In twenty five years of birding and ringing this spring has been possibly the quietest I’ve experienced, with both a lack of numbers and a shortage of species. Birders are good at theorising or coming up with excuses as to why birds don’t do as we would like, but my own humble explanation for the season’s dull migration is the constant northerly winds and cool weather which has blighted the whole of April.
This morning I went out to the moss hoping for a change of luck and stuck a couple of nets up whilst wandering about. Explorations through and around the ringing site generated 7 or 8 Willow Warblers, a single Blackcap, one singing Whitethroat, plus a small number of Goldfinches loyal to the feeders.
The ringing total proved pitiful once again with just 4 Goldfinch and a single Willow Warbler caught. This left Goldfinch as by far the most numerous capture for April with 29 individuals with other species lagging far behind.

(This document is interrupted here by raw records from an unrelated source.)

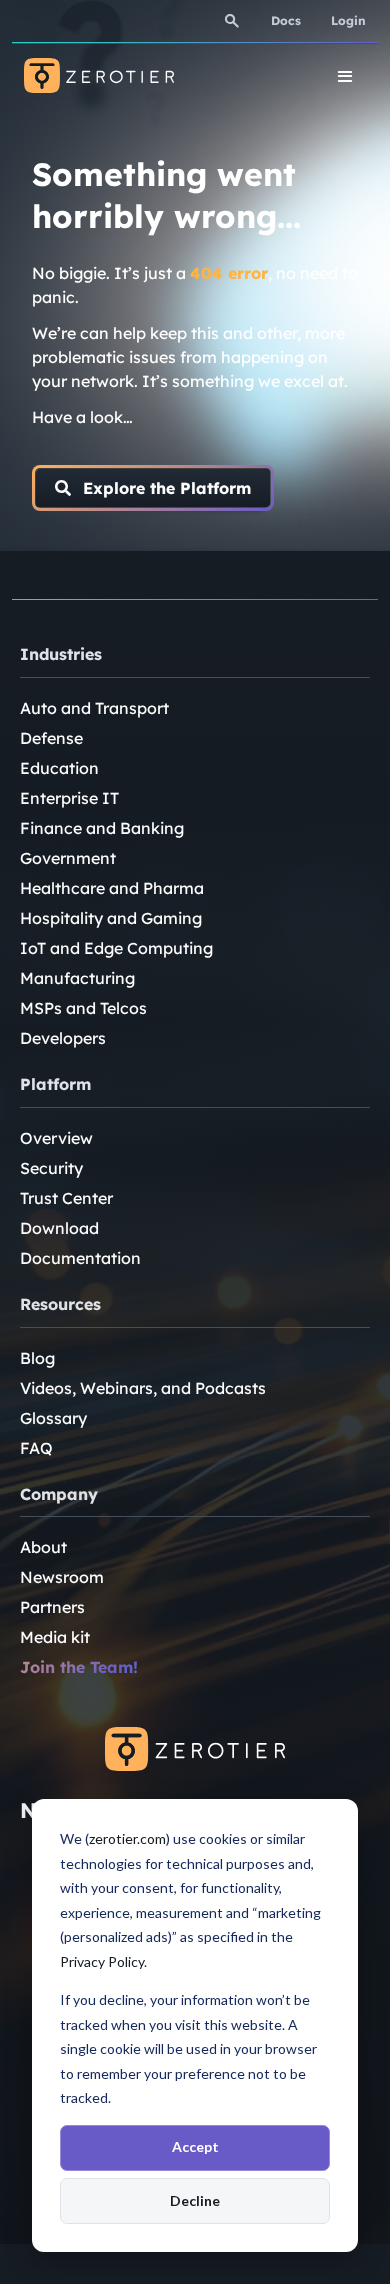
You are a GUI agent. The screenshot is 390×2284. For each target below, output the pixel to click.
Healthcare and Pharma (112, 888)
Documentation (80, 1258)
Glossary (53, 1418)
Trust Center (66, 1198)
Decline (195, 2200)
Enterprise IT (69, 798)
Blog (37, 1358)
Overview (56, 1138)
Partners (52, 1607)
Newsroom (62, 1577)
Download (59, 1228)
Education (59, 768)
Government (68, 858)
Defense (51, 738)
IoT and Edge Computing (116, 948)
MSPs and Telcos (83, 1008)
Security (51, 1168)
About (43, 1547)
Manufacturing (77, 978)
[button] (153, 488)
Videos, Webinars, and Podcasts (143, 1388)
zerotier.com (127, 1838)
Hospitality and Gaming (111, 918)
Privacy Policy (102, 1961)
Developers (63, 1038)
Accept (195, 2146)
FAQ (36, 1448)
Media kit (55, 1637)
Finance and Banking (102, 828)
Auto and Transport (94, 708)
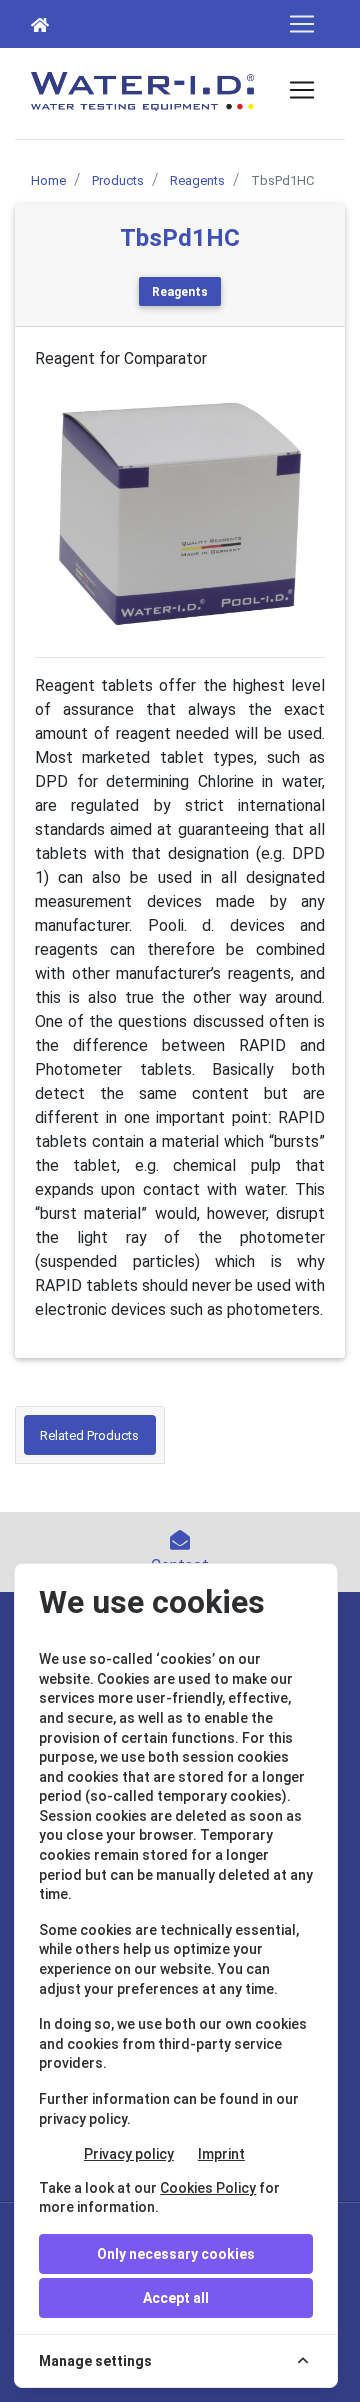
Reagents (180, 292)
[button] (57, 514)
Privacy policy (129, 2154)
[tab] (90, 1435)
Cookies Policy (208, 2188)
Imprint (221, 2154)
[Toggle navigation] (302, 24)
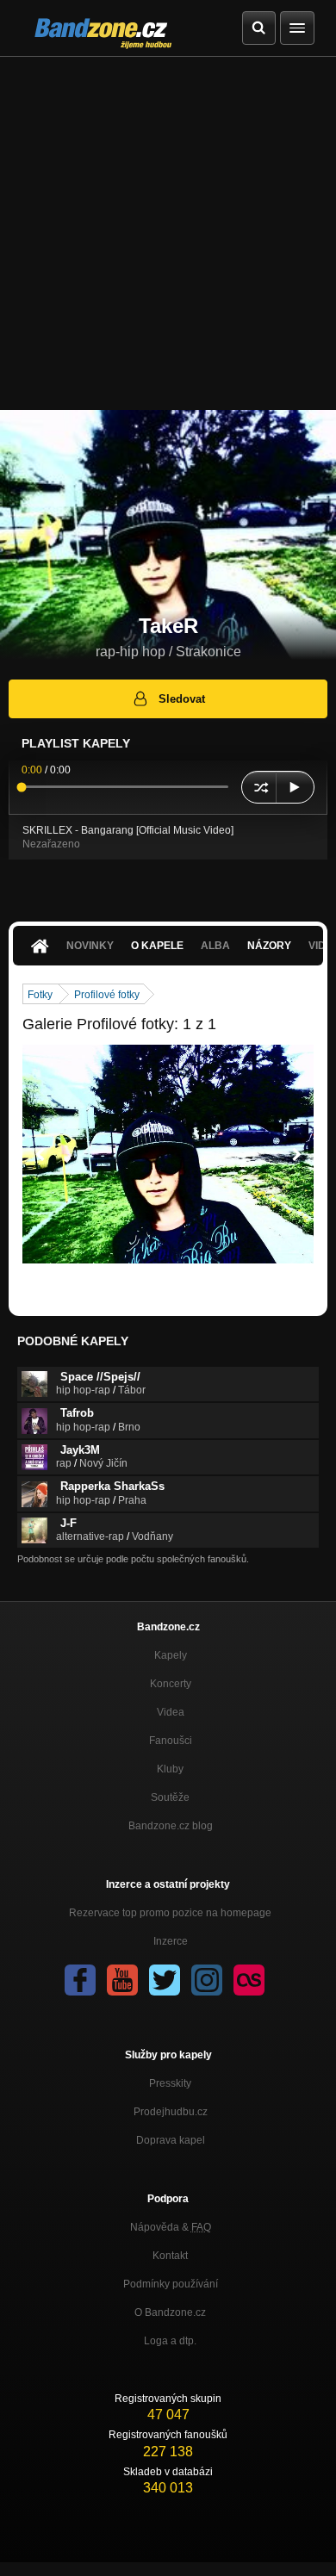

Birding was similarly quiet, the highlight being 3 Whimbrel feeding in the grassy field beyond the ringing site. In some areas of the UK the Whimbrel is known as the Seven Whistler due to its distinctive tittering call, often uttered in flight.
Other birds this morning: Reed Bunting, 2 Corn Bunting, 4 Linnet, 1 Buzzard, 1 Kestrel and Little Owl on the barn roof again as I arrived on site. Soon after first light the owl disappears into the roof space of the barn to somewhere meet up with a partner.